BRIEF: Take the entries below and retype them exactly.

Segment Start: MATERIAL PROVIDED

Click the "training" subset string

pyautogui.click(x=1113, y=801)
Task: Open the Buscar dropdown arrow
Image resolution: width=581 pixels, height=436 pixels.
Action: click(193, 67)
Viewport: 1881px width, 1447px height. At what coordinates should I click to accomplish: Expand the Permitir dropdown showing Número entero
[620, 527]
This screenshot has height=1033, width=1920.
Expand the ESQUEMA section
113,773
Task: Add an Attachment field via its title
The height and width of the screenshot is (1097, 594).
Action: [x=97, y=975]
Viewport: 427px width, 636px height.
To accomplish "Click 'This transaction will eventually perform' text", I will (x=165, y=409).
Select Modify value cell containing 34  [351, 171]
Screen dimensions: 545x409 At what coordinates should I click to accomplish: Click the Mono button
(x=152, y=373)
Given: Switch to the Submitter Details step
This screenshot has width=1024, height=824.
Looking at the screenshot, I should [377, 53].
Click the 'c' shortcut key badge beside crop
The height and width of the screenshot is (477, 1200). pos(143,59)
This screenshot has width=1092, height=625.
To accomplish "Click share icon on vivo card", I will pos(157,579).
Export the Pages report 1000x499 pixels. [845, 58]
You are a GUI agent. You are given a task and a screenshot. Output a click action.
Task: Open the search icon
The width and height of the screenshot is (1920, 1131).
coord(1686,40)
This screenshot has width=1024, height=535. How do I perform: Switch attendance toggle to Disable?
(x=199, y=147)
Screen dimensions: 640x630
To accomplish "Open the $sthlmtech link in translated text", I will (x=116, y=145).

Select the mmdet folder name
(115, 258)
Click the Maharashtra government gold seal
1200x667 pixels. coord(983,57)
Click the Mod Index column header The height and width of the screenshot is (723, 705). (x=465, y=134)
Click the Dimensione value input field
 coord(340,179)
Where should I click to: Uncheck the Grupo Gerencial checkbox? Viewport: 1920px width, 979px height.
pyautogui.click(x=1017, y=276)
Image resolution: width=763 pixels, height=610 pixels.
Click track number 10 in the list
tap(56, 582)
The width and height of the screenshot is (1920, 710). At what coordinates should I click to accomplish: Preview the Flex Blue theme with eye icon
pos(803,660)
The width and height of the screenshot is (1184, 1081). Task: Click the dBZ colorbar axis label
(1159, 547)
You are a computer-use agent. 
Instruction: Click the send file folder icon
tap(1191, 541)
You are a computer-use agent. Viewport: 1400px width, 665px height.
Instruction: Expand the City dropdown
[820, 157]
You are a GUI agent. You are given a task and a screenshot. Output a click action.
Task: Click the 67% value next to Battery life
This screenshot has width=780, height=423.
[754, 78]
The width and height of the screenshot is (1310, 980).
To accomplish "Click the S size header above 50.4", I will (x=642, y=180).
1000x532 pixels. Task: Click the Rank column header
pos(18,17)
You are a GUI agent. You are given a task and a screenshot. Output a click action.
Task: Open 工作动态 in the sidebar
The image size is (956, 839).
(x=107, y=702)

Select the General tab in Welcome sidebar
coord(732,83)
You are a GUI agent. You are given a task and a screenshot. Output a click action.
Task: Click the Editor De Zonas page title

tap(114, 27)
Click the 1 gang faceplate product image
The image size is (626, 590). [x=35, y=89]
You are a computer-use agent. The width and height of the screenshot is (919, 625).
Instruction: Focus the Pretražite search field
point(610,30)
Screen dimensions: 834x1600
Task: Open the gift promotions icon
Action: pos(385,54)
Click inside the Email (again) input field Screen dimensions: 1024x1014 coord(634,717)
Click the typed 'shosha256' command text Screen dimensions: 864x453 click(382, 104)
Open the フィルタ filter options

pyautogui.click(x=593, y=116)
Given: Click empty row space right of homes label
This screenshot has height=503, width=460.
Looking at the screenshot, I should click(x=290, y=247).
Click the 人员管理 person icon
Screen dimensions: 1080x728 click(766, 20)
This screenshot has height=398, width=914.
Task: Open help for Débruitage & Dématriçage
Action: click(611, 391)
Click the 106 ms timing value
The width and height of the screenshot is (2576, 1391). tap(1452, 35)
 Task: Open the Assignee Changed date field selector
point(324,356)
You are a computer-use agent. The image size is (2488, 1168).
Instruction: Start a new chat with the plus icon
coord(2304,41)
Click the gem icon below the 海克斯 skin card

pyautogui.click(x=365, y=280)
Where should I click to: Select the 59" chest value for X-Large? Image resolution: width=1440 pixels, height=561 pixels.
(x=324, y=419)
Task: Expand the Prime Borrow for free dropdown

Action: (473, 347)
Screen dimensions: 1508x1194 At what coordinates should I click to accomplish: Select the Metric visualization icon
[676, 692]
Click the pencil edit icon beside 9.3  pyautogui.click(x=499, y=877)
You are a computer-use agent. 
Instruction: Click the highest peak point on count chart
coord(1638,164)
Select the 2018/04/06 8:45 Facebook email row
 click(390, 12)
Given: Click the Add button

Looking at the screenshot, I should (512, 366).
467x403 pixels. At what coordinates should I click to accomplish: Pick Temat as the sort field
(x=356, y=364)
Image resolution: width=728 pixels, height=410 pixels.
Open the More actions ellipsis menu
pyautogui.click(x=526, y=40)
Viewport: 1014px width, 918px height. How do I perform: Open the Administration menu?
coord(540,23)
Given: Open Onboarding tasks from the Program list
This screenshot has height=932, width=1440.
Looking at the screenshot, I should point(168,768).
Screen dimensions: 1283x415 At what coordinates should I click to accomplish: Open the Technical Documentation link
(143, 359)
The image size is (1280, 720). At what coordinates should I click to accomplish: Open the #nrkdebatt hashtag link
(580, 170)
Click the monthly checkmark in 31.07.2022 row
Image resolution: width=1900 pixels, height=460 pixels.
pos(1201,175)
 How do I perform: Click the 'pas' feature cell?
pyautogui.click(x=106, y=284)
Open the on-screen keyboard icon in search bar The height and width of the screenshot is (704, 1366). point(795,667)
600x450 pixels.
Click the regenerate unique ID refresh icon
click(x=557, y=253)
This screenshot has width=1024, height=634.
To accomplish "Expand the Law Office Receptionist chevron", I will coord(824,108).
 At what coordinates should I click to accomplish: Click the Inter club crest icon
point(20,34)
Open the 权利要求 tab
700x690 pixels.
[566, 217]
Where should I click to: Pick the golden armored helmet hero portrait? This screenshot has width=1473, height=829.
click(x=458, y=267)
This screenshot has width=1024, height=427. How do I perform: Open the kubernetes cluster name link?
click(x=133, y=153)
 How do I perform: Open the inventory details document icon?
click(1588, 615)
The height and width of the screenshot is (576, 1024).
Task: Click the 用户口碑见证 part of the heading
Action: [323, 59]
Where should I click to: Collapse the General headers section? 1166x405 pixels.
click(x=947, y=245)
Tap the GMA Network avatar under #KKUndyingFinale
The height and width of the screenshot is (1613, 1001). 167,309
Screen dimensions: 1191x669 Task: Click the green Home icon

Segment End: MATERIAL PROVIDED

EXPECTED ANSWER:
Click the "training" subset string

pyautogui.click(x=1113, y=801)
Task: Open the Buscar dropdown arrow
Image resolution: width=581 pixels, height=436 pixels.
Action: click(193, 67)
Viewport: 1881px width, 1447px height. At what coordinates should I click to accomplish: Expand the Permitir dropdown showing Número entero
[620, 527]
This screenshot has height=1033, width=1920.
Expand the ESQUEMA section
113,773
Task: Add an Attachment field via its title
The height and width of the screenshot is (1097, 594).
Action: [x=97, y=975]
Viewport: 427px width, 636px height.
To accomplish "Click 'This transaction will eventually perform' text", I will (x=165, y=409).
Select Modify value cell containing 34  [351, 171]
Screen dimensions: 545x409 At what coordinates should I click to accomplish: Click the Mono button
(x=152, y=373)
Given: Switch to the Submitter Details step
This screenshot has width=1024, height=824.
Looking at the screenshot, I should [377, 53].
Click the 'c' shortcut key badge beside crop
The height and width of the screenshot is (477, 1200). pos(143,59)
This screenshot has width=1092, height=625.
To accomplish "Click share icon on vivo card", I will pos(157,579).
Export the Pages report 1000x499 pixels. [845, 58]
You are a GUI agent. You are given a task and a screenshot. Output a click action.
Task: Open the search icon
The width and height of the screenshot is (1920, 1131).
coord(1686,40)
This screenshot has width=1024, height=535. How do I perform: Switch attendance toggle to Disable?
(x=199, y=147)
Screen dimensions: 640x630
To accomplish "Open the $sthlmtech link in translated text", I will (x=116, y=145).

Select the mmdet folder name
(115, 258)
Click the Maharashtra government gold seal
1200x667 pixels. coord(983,57)
Click the Mod Index column header The height and width of the screenshot is (723, 705). (x=465, y=134)
Click the Dimensione value input field
 coord(340,179)
Where should I click to: Uncheck the Grupo Gerencial checkbox? Viewport: 1920px width, 979px height.
pyautogui.click(x=1017, y=276)
Image resolution: width=763 pixels, height=610 pixels.
Click track number 10 in the list
tap(56, 582)
The width and height of the screenshot is (1920, 710). At what coordinates should I click to accomplish: Preview the Flex Blue theme with eye icon
pos(803,660)
The width and height of the screenshot is (1184, 1081). Task: Click the dBZ colorbar axis label
(1159, 547)
You are a computer-use agent. 
Instruction: Click the send file folder icon
tap(1191, 541)
You are a computer-use agent. Viewport: 1400px width, 665px height.
Instruction: Expand the City dropdown
[820, 157]
You are a GUI agent. You are given a task and a screenshot. Output a click action.
Task: Click the 67% value next to Battery life
This screenshot has width=780, height=423.
[754, 78]
The width and height of the screenshot is (1310, 980).
To accomplish "Click the S size header above 50.4", I will (x=642, y=180).
1000x532 pixels. Task: Click the Rank column header
pos(18,17)
You are a GUI agent. You are given a task and a screenshot. Output a click action.
Task: Open 工作动态 in the sidebar
The image size is (956, 839).
(x=107, y=702)

Select the General tab in Welcome sidebar
coord(732,83)
You are a GUI agent. You are given a task and a screenshot. Output a click action.
Task: Click the Editor De Zonas page title

tap(114, 27)
Click the 1 gang faceplate product image
The image size is (626, 590). [x=35, y=89]
You are a computer-use agent. The width and height of the screenshot is (919, 625).
Instruction: Focus the Pretražite search field
point(610,30)
Screen dimensions: 834x1600
Task: Open the gift promotions icon
Action: pos(385,54)
Click inside the Email (again) input field Screen dimensions: 1024x1014 coord(634,717)
Click the typed 'shosha256' command text Screen dimensions: 864x453 click(382, 104)
Open the フィルタ filter options

pyautogui.click(x=593, y=116)
Given: Click empty row space right of homes label
This screenshot has height=503, width=460.
Looking at the screenshot, I should click(x=290, y=247).
Click the 人员管理 person icon
Screen dimensions: 1080x728 click(766, 20)
This screenshot has height=398, width=914.
Task: Open help for Débruitage & Dématriçage
Action: click(611, 391)
Click the 106 ms timing value
The width and height of the screenshot is (2576, 1391). tap(1452, 35)
 Task: Open the Assignee Changed date field selector
point(324,356)
You are a computer-use agent. The image size is (2488, 1168).
Instruction: Start a new chat with the plus icon
coord(2304,41)
Click the gem icon below the 海克斯 skin card

pyautogui.click(x=365, y=280)
Where should I click to: Select the 59" chest value for X-Large? Image resolution: width=1440 pixels, height=561 pixels.
(x=324, y=419)
Task: Expand the Prime Borrow for free dropdown

Action: (473, 347)
Screen dimensions: 1508x1194 At what coordinates should I click to accomplish: Select the Metric visualization icon
[676, 692]
Click the pencil edit icon beside 9.3  pyautogui.click(x=499, y=877)
You are a computer-use agent. 
Instruction: Click the highest peak point on count chart
coord(1638,164)
Select the 2018/04/06 8:45 Facebook email row
 click(390, 12)
Given: Click the Add button

Looking at the screenshot, I should (512, 366).
467x403 pixels. At what coordinates should I click to accomplish: Pick Temat as the sort field
(x=356, y=364)
Image resolution: width=728 pixels, height=410 pixels.
Open the More actions ellipsis menu
pyautogui.click(x=526, y=40)
Viewport: 1014px width, 918px height. How do I perform: Open the Administration menu?
coord(540,23)
Given: Open Onboarding tasks from the Program list
This screenshot has height=932, width=1440.
Looking at the screenshot, I should point(168,768).
Screen dimensions: 1283x415 At what coordinates should I click to accomplish: Open the Technical Documentation link
(143, 359)
The image size is (1280, 720). At what coordinates should I click to accomplish: Open the #nrkdebatt hashtag link
(580, 170)
Click the monthly checkmark in 31.07.2022 row
Image resolution: width=1900 pixels, height=460 pixels.
pos(1201,175)
 How do I perform: Click the 'pas' feature cell?
pyautogui.click(x=106, y=284)
Open the on-screen keyboard icon in search bar The height and width of the screenshot is (704, 1366). point(795,667)
600x450 pixels.
Click the regenerate unique ID refresh icon
click(x=557, y=253)
This screenshot has width=1024, height=634.
To accomplish "Expand the Law Office Receptionist chevron", I will coord(824,108).
 At what coordinates should I click to accomplish: Click the Inter club crest icon
point(20,34)
Open the 权利要求 tab
700x690 pixels.
[566, 217]
Where should I click to: Pick the golden armored helmet hero portrait? This screenshot has width=1473, height=829.
click(x=458, y=267)
This screenshot has width=1024, height=427. How do I perform: Open the kubernetes cluster name link?
click(x=133, y=153)
 How do I perform: Open the inventory details document icon?
click(1588, 615)
The height and width of the screenshot is (576, 1024).
Task: Click the 用户口碑见证 part of the heading
Action: [323, 59]
Where should I click to: Collapse the General headers section? 1166x405 pixels.
click(x=947, y=245)
Tap the GMA Network avatar under #KKUndyingFinale
The height and width of the screenshot is (1613, 1001). 167,309
Screen dimensions: 1191x669 Task: Click the green Home icon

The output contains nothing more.